Multithreading with dynamic scheduler

I have an expensive function that I need to evaluate for several inputs. To use multithreading, I usually use the following workflow:

inputs = collect(deepcopy(input) for _ = 1 : Threads.nthreads())
Threads.@threads for k in iterable
	id = Threads.threadid()
	change_input!(inputs[id], k)
	expensive_function(inputs[id])
	restore_input!(inputs[id], k)
end

Since the time per iteration can vary, I want to use a dynamic scheduler with @spawn. To do so, I must ensure that a specific thread must not switch tasks before finishing the entire loop iteration. How can I do that?

It seems to me that I cannot do this without overwriting the wait function. Is that correct?

Thanks in advance

Could you refactor your code to use a pure function for parallel execution?
Then you could do

f(x) = x^2 # some expensive (pure) function
inputs = 1:10
futures = [Threads.@spawn f(x) for x in inputs]
# maybe more code here which does not depend on results
results = fetch.(futures)
1 Like

You might also consider using ThreadPools.jl which exposes the @qthreads macro for a dynamically scheduled for loop

2 Likes

Maybe something like

function worker(input, channel)
    while true
        k = take!(channel)
        isnothing(k) && break
        change_input!(input, k)
        expensive_function(input)
        restore_input!(input, k)
    end
end

channel = Channel(N)
workers = []
for i = 1:N
    push!(workers, @spawn worker(deepcopy(input), channel))
end

for k in iterable
    put!(channel, k)
end

for i = 1:N
    put!(channel, nothing)
end

for worker in workers
    wait(worker)
end
1 Like

I thought about calling input_copy = deepcopy(input) inside the for loop and then calling the pure function expensive_function(input_copy). The problem is that input occupies a lot of memory, so I would rather minimize the number of calls to deepcopy.

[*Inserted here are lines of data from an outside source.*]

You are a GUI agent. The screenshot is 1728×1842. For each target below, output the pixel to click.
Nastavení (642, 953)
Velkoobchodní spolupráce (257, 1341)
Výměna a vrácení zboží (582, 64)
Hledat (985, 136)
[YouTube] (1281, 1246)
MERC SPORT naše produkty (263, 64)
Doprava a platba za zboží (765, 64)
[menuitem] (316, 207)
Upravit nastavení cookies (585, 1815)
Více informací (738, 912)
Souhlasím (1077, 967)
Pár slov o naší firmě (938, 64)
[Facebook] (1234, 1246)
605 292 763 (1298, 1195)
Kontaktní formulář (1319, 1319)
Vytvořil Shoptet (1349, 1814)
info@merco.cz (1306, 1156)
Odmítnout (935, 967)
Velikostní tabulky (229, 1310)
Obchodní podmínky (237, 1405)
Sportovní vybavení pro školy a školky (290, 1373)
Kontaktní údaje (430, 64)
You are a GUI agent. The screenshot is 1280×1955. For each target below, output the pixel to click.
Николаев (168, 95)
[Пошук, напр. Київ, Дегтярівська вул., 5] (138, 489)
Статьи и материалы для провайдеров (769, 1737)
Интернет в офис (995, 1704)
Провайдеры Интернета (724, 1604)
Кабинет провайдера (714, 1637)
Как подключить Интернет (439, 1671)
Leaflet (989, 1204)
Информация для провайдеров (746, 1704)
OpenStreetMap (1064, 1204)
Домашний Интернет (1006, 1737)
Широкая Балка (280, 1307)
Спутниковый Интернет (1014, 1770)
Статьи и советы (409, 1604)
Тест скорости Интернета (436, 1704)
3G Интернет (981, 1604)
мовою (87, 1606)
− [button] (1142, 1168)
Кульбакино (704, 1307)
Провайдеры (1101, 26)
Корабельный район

I didn’t know about ThreadPools. Thanks!

Actually, I think I cannot guarantee that each worker is assigned to each thread. Maybe this is something where I can use the @tspawnat macro of the ThreadPools package suggested by @biona001.

If your expensive_function does not modify input (and only returns its output), there is no need to copy it.
If it does need to modify the input, maybe there is a way to split input into separate elements (e.g. columns in a matrix) where each instance of expensive_function only operates on a distinct part of it? Then a (distinct) view on input could be passed to each instance of the expensive_function.

Why do you need that guarantee?

For each iteration, I initially modify some of the elements of input (a struct basically composed of Vector{Float64} fields) and then I call expensive_function. Indeed, I could split input into two different variables where only one of them is modified in each iteration. The only problem is that it would demand much work to adapt expensive_function for this case.

Indeed, I didn’t pay attention to the fact that in your code I have each deepcopy(input) binded to a specific task, rather than binded to a specific thread.

I’ll definitely test your solution. Thank you!